WHAT NEEDS TO BE DONE -
Each line of the listing below, from the very first to the one that contains "Copy the App", is to be retyped exactly as it stands.
BEGIN INPUT RECORDS
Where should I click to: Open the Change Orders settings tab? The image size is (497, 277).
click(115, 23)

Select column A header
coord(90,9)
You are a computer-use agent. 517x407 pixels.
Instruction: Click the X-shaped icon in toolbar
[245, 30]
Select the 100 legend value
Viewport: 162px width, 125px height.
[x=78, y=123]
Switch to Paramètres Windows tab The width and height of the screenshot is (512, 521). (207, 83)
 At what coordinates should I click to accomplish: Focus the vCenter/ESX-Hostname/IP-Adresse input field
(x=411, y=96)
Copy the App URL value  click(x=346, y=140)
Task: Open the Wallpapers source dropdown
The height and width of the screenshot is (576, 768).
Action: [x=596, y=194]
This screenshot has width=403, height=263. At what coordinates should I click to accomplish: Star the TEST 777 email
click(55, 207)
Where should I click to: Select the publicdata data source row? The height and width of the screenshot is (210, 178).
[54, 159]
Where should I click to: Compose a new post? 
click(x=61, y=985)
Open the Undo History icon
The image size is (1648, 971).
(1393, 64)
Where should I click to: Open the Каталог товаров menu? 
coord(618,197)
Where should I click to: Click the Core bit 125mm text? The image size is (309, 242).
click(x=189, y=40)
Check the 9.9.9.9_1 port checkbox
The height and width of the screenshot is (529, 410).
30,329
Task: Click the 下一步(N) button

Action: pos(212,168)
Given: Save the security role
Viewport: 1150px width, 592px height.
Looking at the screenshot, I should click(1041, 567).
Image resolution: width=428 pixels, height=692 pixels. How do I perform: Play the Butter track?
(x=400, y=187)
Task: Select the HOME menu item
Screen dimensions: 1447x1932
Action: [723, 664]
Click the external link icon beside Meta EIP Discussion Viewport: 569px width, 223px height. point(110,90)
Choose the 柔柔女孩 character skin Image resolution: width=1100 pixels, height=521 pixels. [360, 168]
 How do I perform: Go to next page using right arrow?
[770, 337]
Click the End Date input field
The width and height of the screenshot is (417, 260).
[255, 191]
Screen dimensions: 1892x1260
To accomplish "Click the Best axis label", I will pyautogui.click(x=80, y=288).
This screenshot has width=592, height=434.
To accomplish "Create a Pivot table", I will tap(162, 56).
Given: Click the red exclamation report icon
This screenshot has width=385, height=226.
END INPUT RECORDS
PROBLEM SOLUTION -
Where should I click to: Open the Change Orders settings tab? The image size is (497, 277).
click(115, 23)

Select column A header
coord(90,9)
You are a computer-use agent. 517x407 pixels.
Instruction: Click the X-shaped icon in toolbar
[245, 30]
Select the 100 legend value
Viewport: 162px width, 125px height.
[x=78, y=123]
Switch to Paramètres Windows tab The width and height of the screenshot is (512, 521). (207, 83)
 At what coordinates should I click to accomplish: Focus the vCenter/ESX-Hostname/IP-Adresse input field
(x=411, y=96)
Copy the App URL value  click(x=346, y=140)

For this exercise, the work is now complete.